■ **Page excerpt**
=-=-=-=-=

Monday, May 08, 2023

Olivia Kelleher

Updated: 3pm

Tánaiste Micheal Martin has said all GAA matches should be televised on free-to-air channels amid criticism of GAAGO.

The GAAGO site provides coverage of GAA fixtures, originally aimed at international viewers, allowing them to pay to watch the games online.

Following an expansion of its coverage last October after the GAA’s broadcasting deal with Sky Sports ended, its has now also become popular for games which are not broadcast on free-to-air channels in Ireland.

Among the recent games which were not televised on free-to-air channels was last weekend’s Munster Senior Hurling championship clash between Limerick and Clare, and Saturday’s meeting of Cork and Tipperary in the same competition.

Speaking in Cork, Mr Martin said his “personal view” for a “long, long time” has been that fans should not be subjected to extra charges to watch GAA matches online.

“We want more and more people to see hurling being played like it was on Saturday with Cork and Tipp and last week with Clare and Limerick – it’s something that should be reviewed.”

Remarking that hurling has lost out more than football in terms of free-to-air coverage, Mr Martin added: “We’ve had two classics now in terms of the Clare-Limerick game last weekend and the Cork-Tipp game on Saturday evening, and it just seems that a significant audience did not get access to those games to see hurling at its best.”

The Tánaiste said only showing some games on GAAGO could also be an issue for some older people who may not be able to access the internet.

“If we want to continue to brand hurling as one of the great iconic identifiers of Ireland, one of the great games played at a very high quality, we want more people to see it and I think it’s something that should be reviewed for the benefit of hurling.”

‘Invisible barrier’

Earlier, Age Action, which advocates for older people in Ireland, claimed GAAGO is creating an “invisible barrier” for elderly fans who have no online access or cannot afford the streaming service.

=-=-=-=-=

■ **Provided material**

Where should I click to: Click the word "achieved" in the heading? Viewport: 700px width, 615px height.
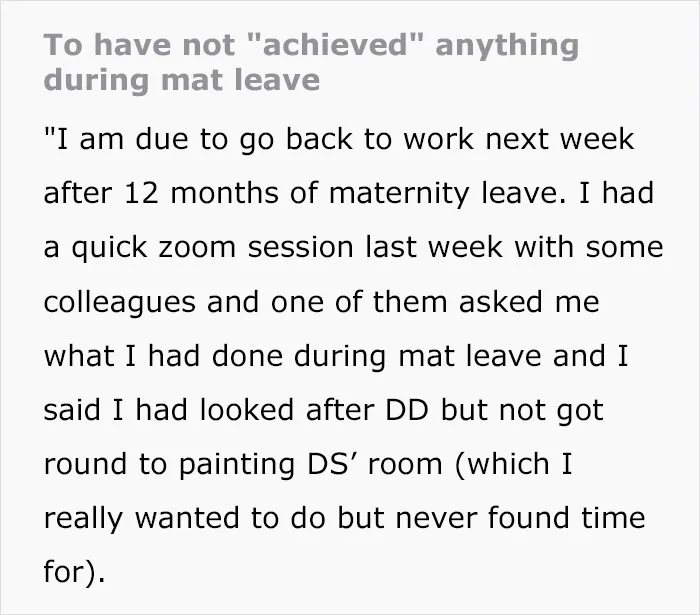(x=335, y=45)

=-=-=-=-=

■ **Goal**
Rewrite the GAAGO article starting at "Olivia Kelleher" and ending at "the same competition.", substituting "Eir Sport" for "Sky Sports". The data above plays no part in this work.

■ **Solution to this exercise**
Olivia Kelleher

Updated: 3pm

Tánaiste Micheal Martin has said all GAA matches should be televised on free-to-air channels amid criticism of GAAGO.

The GAAGO site provides coverage of GAA fixtures, originally aimed at international viewers, allowing them to pay to watch the games online.

Following an expansion of its coverage last October after the GAA’s broadcasting deal with Eir Sport ended, its has now also become popular for games which are not broadcast on free-to-air channels in Ireland.

Among the recent games which were not televised on free-to-air channels was last weekend’s Munster Senior Hurling championship clash between Limerick and Clare, and Saturday’s meeting of Cork and Tipperary in the same competition.